$A$ bob of mass $m$ is suspended by a light string of length $L$. It is imparted a horizontal velocity $v_{o}$ at the lowest point $A$ such that it completes a circular trajectory in the vertical plane with the string becoming slack only on reaching the topmost point,$C$. This is shown in the figure. Obtain an expression for: $(i) v_{o}$; $(ii)$ the speeds at points $B$ and $C$; $(iii)$ the ratio of the kinetic energies $(K_{B} / K_{C})$ at $B$ and $C$. Comment on the nature of the trajectory of the bob after it reaches the point $C$.

(N/A) There are two external forces on the bob: gravity and the tension $(T)$ in the string. The latter does no work since the displacement of the bob is always normal to the string. The potential energy of the bob is thus associated with the gravitational force only. The total mechanical energy $E$ of the system is conserved. We take the potential energy of the system to be zero at the lowest point $A$.
At $A$,the total energy is $E = \frac{1}{2} m v_{o}^{2}$.
At the highest point $C$,the string slackens,meaning the tension $T_{C} = 0$. Applying Newton's Second Law at $C$: $mg = \frac{m v_{C}^{2}}{L}$,which gives $v_{C} = \sqrt{gL}$.

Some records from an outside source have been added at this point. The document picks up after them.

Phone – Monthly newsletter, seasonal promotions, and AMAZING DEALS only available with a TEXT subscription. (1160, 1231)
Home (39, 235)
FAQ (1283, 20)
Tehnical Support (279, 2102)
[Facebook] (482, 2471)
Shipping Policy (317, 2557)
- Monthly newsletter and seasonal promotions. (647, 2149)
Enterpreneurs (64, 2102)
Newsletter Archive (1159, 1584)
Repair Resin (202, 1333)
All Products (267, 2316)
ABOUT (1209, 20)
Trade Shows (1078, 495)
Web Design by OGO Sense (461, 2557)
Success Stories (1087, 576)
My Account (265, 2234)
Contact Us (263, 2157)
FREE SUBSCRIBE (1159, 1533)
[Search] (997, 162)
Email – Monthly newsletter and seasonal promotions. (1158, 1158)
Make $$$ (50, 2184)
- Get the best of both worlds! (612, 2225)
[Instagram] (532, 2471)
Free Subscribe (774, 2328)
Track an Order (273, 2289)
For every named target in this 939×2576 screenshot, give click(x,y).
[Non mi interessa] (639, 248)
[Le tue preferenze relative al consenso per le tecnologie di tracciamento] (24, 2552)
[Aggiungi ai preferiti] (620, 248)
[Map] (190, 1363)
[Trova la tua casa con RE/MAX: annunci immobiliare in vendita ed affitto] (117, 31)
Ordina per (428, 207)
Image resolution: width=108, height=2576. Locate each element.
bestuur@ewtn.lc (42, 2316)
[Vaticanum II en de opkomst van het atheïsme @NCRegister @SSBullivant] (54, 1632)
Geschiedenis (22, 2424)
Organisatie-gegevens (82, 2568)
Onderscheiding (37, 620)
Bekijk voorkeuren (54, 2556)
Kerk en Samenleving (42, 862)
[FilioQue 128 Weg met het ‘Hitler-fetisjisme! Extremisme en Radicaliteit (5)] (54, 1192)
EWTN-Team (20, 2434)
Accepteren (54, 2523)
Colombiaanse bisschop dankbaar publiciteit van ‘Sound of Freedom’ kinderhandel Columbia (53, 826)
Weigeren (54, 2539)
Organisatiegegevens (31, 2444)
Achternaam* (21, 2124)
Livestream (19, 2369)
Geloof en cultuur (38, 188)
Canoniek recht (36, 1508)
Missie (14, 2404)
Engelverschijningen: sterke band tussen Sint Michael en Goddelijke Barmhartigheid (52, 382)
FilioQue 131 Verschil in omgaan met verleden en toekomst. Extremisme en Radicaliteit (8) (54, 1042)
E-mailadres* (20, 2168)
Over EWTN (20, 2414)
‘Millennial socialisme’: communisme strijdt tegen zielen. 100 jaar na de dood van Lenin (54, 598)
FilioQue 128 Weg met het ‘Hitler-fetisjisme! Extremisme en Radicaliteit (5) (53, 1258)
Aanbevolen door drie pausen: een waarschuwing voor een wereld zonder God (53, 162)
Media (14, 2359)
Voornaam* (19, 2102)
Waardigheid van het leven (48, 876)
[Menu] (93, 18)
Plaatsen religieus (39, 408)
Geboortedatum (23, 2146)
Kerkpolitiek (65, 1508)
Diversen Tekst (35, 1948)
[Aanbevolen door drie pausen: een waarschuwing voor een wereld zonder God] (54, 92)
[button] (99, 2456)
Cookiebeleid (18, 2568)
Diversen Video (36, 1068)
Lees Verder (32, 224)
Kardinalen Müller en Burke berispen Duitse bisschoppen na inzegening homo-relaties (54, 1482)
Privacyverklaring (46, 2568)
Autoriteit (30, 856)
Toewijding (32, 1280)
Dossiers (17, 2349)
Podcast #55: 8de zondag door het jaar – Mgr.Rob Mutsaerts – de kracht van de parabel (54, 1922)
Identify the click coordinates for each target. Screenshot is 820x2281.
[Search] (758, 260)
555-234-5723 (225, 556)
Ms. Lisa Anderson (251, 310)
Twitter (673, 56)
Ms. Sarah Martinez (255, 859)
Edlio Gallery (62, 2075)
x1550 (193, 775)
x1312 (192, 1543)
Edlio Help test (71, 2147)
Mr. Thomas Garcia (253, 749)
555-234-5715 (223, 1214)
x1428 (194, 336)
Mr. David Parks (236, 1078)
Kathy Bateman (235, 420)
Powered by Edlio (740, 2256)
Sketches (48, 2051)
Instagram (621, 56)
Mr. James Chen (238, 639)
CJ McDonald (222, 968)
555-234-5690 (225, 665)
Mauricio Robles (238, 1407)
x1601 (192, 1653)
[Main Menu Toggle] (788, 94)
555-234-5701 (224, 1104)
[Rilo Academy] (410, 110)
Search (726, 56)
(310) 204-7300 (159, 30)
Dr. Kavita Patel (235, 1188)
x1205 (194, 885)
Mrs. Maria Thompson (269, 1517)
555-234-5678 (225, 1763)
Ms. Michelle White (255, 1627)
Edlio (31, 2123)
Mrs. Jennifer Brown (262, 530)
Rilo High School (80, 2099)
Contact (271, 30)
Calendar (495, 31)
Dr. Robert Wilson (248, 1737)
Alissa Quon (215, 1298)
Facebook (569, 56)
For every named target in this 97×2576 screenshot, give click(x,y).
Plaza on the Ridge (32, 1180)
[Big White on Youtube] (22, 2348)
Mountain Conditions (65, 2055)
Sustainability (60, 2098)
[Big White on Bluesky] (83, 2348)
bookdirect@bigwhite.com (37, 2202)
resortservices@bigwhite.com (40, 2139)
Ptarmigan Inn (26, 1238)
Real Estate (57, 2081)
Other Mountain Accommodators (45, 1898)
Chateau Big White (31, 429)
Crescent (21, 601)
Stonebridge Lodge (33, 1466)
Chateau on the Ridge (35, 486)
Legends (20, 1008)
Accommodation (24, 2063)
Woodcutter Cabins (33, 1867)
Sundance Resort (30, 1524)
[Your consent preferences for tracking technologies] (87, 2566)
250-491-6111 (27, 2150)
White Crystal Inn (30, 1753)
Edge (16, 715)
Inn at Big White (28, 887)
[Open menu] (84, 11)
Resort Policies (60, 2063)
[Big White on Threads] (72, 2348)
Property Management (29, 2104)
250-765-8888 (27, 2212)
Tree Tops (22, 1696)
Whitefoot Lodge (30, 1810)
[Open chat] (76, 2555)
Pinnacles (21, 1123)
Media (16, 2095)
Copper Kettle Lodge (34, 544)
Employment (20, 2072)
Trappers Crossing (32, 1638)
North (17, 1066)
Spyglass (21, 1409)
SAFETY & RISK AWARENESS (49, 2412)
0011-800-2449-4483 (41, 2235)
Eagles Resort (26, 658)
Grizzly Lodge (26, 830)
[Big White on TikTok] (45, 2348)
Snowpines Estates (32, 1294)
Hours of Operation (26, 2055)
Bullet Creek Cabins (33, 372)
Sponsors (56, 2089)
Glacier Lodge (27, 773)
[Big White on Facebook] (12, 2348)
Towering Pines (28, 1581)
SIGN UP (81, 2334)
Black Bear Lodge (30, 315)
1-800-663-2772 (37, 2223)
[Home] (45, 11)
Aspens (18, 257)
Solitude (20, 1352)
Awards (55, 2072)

The total energy at $C$ is $E = \frac{1}{2} m v_{C}^{2} + mg(2L) = \frac{1}{2} m(gL) + 2mgL = \frac{5}{2} mgL$.
Equating energy at $A$ and $C$: $\frac{1}{2} m v_{o}^{2} = \frac{5}{2} mgL \implies v_{o} = \sqrt{5gL}$.
At point $B$ (horizontal level),the height is $L$. By conservation of energy: $\frac{1}{2} m v_{o}^{2} = \frac{1}{2} m v_{B}^{2} + mgL$.
Substituting $v_{o}^{2} = 5gL$: $\frac{5}{2} mgL = \frac{1}{2} m v_{B}^{2} + mgL \implies \frac{1}{2} m v_{B}^{2} = \frac{3}{2} mgL \implies v_{B} = \sqrt{3gL}$.
$(iii)$ The ratio of kinetic energies: $\frac{K_{B}}{K_{C}} = \frac{\frac{1}{2} m v_{B}^{2}}{\frac{1}{2} m v_{C}^{2}} = \frac{3gL}{gL} = \frac{3}{1}$.
After reaching point $C$,if the string becomes slack,the bob is under the influence of gravity only. It will follow a parabolic projectile trajectory starting from point $C$ with a horizontal velocity $v_{C} = \sqrt{gL}$.